For years, we’ve been taught to make our Web surfing private by using firewalls, secure Internet connections, and passwords so complicated that you’re bound to forget them yourself. Some new websites actually encourage you to let down your guard when you log on. It’s called “click-sharing” and it gives others a peek at the news stories, video clips, and just about anything else you’re clicking on around the internet. Here’s how it works: You log onto a click-sharing website like Voyurl or Site Simon directly, and it’ll track where you’ve been on the Internet – including purchases you make on, say, Amazon. You can choose to share your “clickstream” with certain friends, or with everyone, and you can “blacklist” websites so that they don’t show up on your clickstream list.

Demetri Karagas is the co-founder of Site Simon, and he says that click-sharing is the next natural step beyond social networking sites, like Facebook and Twitter. He says that by sharing with others what you’re viewing, you and your followers will have a “richer” online experience, and everyone will discover web content they might not otherwise have seen. In fact, Site Simon gives points to users who share the newest, most interesting content so you can develop a loyal following.
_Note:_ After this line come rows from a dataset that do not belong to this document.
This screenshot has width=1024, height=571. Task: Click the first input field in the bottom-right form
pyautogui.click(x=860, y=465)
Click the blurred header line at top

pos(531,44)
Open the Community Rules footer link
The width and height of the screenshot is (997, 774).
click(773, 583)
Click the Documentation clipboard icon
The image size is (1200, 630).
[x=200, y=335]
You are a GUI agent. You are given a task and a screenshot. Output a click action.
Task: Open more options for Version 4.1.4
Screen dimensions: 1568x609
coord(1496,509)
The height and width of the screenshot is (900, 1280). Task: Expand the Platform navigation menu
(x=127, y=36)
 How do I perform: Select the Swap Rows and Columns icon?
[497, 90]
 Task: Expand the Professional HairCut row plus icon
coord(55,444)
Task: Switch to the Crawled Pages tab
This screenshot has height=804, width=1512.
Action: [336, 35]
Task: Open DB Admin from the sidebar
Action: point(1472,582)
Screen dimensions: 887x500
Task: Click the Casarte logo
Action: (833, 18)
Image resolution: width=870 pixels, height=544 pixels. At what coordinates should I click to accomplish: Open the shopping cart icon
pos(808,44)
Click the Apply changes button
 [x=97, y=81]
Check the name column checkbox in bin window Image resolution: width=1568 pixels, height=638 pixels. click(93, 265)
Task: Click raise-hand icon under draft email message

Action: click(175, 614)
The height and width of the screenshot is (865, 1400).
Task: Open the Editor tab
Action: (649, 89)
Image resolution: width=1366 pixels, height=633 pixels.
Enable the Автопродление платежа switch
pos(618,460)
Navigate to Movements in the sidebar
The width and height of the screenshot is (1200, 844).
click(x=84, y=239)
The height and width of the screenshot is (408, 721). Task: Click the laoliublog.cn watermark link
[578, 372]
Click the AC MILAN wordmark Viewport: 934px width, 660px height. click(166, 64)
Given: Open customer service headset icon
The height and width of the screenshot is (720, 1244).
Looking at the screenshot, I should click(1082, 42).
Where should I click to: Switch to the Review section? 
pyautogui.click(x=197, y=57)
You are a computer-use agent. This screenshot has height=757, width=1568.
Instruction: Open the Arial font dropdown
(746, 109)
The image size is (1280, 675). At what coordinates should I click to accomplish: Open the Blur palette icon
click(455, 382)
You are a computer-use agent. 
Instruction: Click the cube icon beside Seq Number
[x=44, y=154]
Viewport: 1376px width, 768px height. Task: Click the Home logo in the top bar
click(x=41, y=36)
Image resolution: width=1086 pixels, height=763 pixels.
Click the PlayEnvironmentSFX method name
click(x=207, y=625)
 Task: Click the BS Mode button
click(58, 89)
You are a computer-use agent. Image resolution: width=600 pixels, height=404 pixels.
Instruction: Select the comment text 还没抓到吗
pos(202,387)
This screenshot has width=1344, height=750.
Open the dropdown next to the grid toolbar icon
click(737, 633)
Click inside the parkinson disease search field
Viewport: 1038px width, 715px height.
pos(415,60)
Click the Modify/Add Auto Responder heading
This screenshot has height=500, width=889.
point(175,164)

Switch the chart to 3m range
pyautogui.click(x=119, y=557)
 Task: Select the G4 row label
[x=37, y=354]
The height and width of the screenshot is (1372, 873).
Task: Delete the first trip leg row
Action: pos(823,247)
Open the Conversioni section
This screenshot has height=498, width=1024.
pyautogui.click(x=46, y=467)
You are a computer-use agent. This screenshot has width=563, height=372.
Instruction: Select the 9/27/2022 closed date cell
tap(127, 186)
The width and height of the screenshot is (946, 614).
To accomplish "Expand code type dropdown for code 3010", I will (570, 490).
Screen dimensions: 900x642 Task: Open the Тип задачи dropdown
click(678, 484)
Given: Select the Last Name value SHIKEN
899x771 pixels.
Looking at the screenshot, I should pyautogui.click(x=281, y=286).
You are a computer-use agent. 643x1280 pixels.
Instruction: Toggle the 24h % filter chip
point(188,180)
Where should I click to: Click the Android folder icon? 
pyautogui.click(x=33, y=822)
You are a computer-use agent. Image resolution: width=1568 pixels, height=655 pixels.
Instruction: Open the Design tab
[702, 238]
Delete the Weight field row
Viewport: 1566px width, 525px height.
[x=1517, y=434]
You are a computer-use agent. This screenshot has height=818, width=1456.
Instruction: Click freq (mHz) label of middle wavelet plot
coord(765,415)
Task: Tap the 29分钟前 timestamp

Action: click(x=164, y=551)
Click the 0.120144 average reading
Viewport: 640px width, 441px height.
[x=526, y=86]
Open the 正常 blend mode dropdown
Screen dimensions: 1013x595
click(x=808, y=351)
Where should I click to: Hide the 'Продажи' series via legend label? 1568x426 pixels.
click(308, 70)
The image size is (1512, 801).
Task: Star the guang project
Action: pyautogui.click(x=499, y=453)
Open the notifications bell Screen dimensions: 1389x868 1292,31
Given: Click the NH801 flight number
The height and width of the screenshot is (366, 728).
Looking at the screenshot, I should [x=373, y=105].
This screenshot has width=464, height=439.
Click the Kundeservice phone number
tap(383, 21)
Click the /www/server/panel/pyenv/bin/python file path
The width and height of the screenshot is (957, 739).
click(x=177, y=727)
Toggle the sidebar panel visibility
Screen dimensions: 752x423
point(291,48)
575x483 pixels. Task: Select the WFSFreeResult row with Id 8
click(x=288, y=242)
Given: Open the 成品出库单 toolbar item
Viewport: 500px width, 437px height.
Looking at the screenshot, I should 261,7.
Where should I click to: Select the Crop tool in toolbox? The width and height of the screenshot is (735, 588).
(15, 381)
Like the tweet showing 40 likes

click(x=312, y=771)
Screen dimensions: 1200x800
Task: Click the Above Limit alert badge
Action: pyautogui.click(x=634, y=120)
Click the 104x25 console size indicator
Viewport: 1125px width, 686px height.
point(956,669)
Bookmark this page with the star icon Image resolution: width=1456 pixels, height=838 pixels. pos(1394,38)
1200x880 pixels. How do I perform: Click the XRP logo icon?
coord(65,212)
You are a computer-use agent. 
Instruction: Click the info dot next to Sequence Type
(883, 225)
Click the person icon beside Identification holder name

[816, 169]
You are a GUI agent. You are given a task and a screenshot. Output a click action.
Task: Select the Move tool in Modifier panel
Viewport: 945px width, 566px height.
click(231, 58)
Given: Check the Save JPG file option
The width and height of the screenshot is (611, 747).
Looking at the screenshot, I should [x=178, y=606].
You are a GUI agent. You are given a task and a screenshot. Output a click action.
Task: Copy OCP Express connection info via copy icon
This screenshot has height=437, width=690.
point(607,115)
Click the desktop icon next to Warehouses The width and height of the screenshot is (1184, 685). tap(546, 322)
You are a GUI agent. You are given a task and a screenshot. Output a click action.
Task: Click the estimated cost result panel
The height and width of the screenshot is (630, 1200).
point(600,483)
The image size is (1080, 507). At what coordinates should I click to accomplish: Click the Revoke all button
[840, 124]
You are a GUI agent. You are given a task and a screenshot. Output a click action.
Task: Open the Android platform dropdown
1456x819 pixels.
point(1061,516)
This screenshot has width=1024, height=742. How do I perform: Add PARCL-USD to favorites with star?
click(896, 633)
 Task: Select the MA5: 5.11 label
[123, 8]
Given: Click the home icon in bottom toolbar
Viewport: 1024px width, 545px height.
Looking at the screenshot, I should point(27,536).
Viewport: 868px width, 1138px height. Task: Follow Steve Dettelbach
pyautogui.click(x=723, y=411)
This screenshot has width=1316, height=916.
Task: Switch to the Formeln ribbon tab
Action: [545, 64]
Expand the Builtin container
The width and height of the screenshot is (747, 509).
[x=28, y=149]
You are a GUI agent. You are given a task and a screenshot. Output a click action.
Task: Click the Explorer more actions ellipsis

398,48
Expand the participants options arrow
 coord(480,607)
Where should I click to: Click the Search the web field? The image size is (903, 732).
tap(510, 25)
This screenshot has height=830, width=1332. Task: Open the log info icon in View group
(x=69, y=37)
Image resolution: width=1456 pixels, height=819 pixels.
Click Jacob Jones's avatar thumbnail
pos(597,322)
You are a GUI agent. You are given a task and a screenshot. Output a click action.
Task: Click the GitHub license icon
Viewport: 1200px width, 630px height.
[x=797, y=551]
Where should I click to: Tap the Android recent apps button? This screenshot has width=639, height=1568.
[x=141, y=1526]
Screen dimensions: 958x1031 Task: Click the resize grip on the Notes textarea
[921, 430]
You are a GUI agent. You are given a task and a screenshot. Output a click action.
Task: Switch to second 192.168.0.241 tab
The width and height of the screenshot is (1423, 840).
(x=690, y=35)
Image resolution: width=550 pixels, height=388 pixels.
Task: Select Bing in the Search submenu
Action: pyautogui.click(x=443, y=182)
However, not everybody’s a fan. Dr. Alice Marwick is a social media researcher for Microsoft, and she points out two problems:

  1. Most of us surf the Web “indiscriminately,” and never think that what we look at could ever come back to haunt us.
  2. When you post a web link on Facebook, you make a conscious decision to share that link, but with click-sharing, you make one decision upfront to share the websites you visit, and can’t pick-and-choose after that. That can allow others to gather information about you, putting your privacy at risk.

If you want to check it out – those sites are SiteSimon.com and Voyurl.com.